The segment initialization means includes
3. The video group reconstruction / decoding according to claim 1, wherein the information amount per segment is larger than a threshold value, and the text data with a time interval is divided so that one segment does not span a plurality of topics. Summarization device.

The topic assignment / segment update means includes:
The video group reconstruction / summarization apparatus according to claim 2, wherein the segment feature value calculation process is further performed using the feature values of the previous and / or subsequent segments in terms of time.

In a video group reconstruction / summarization method that reconstructs a video group composed of videos with text data with a time interval and summarizes the video,
By computer
A segment initialization step of reading the text data with time interval from the data storage means and dividing the text data into one or more segments along the time axis;
A topic assignment / segment update step that repeats a process of assigning topics according to keywords in each segment to each segment, and a process of combining temporally adjacent segments based on the similarity of the topics;
A segment group clustering step of clustering each repeated segment for each topic assigned to the segment;
An important video segment extraction step of extracting an important video segment from video segments corresponding to segments in the clustered topic based on the importance of the keyword with respect to the topic;
A video output step of outputting video based on at least one of the video section of each cluster and the important video section of each cluster;
A video group reconstruction / summarization method characterized by comprising:

The topic assignment / segment update step includes:
Segment feature amount calculation processing for calculating the feature amount of the segment based on the frequency of use of the keyword included in the segment, topic assignment processing for assigning a topic vector based on the feature amount to the segment, and calculation using the topic vector 6. The video group reconstruction / summarization according to claim 5, wherein when the similarity between the determined segments is equal to or greater than a threshold value, the segment combination processing for combining the adjacent segments is repeated until a predetermined end condition is satisfied. Method.

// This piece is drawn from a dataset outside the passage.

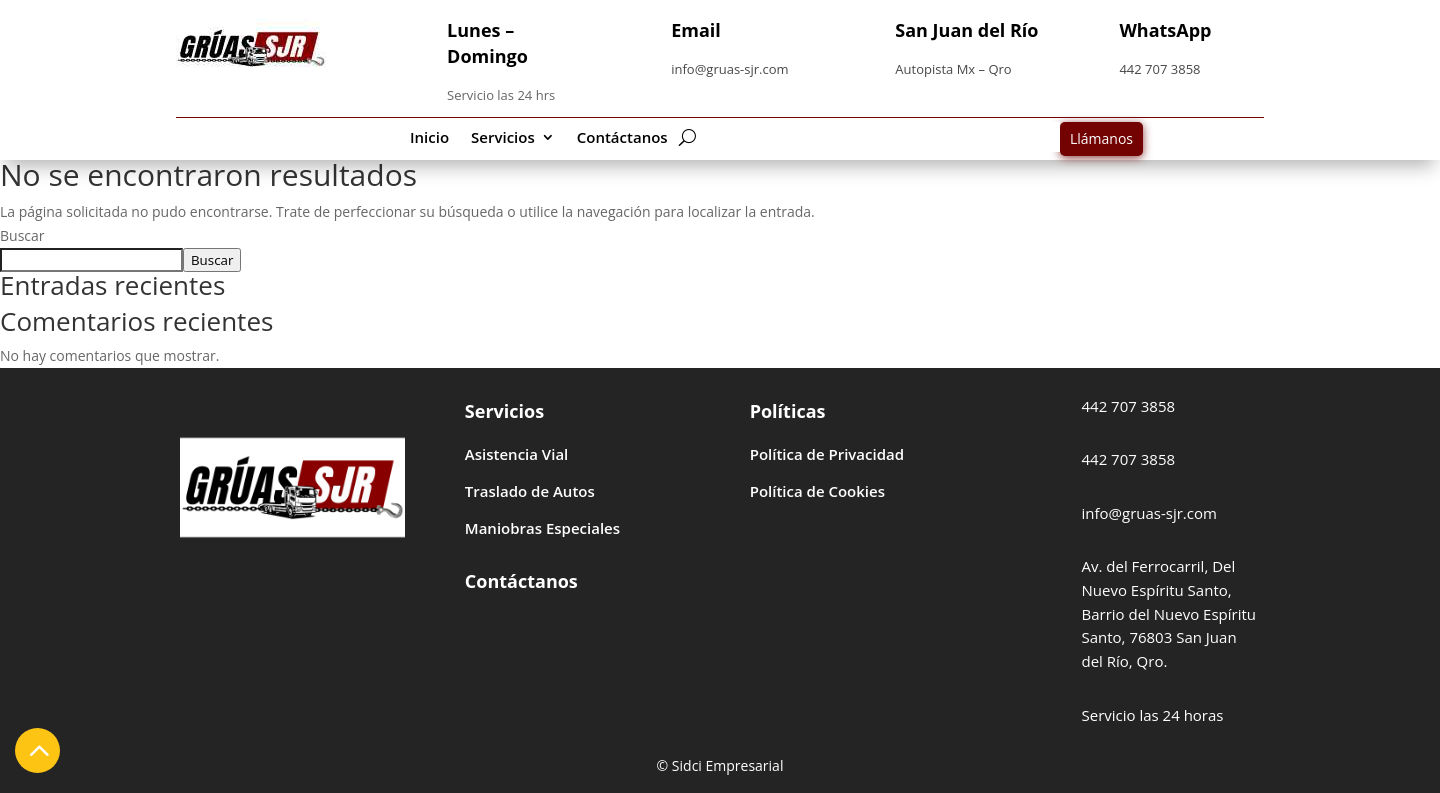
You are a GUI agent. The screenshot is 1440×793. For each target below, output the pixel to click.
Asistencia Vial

The segment initialization step includes:
7. The video group reconstruction / construction according to claim 5 or 6, wherein the information data per segment is larger than a threshold value, and the text data with a time interval is divided so that one segment does not span a plurality of topics. Summarization method.

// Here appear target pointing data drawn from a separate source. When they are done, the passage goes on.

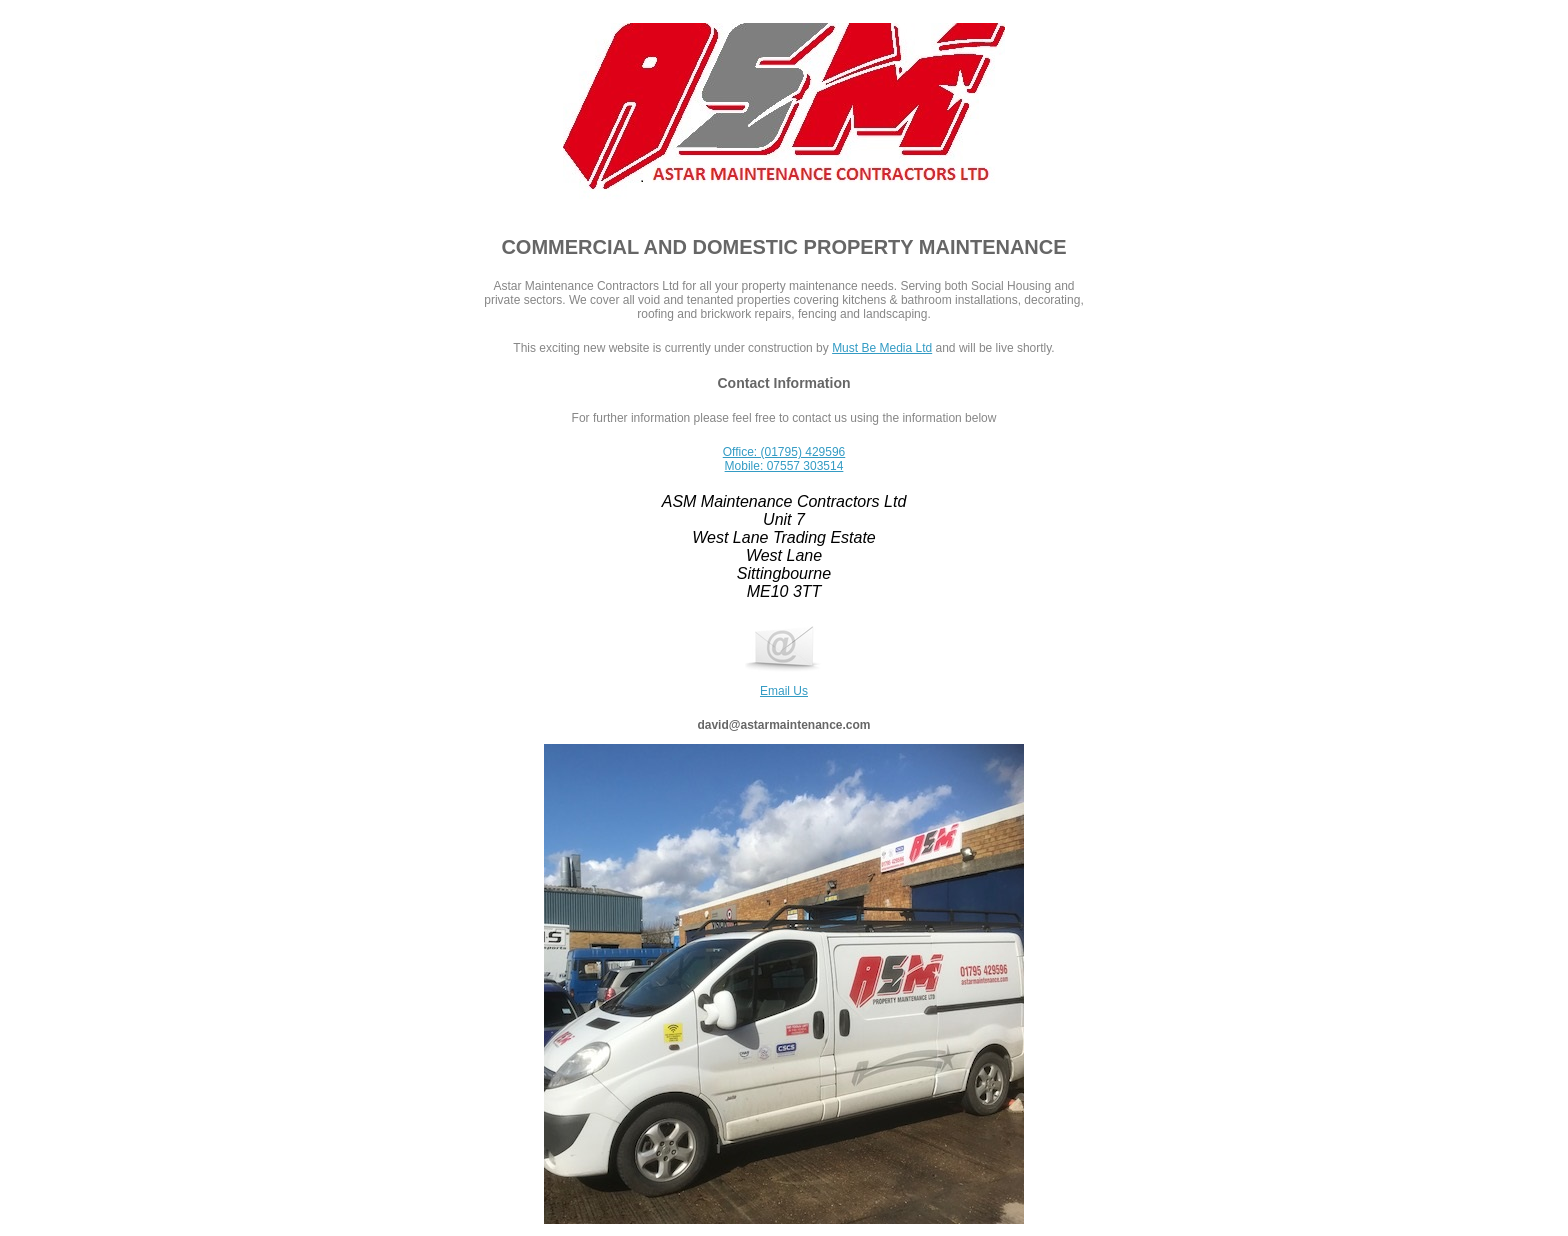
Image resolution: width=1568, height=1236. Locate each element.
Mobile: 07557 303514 (784, 466)
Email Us (784, 684)
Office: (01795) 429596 (784, 452)
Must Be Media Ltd (882, 348)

The topic assignment / segment update step includes:
The video group reconstruction / summarization method according to claim 6, wherein the segment feature value calculation process is further performed using the feature values of the preceding and / or following segments in terms of time.

9. A video group reconstruction / summarization program that causes a computer to execute the video group reconstruction / summarization method according to claim 5.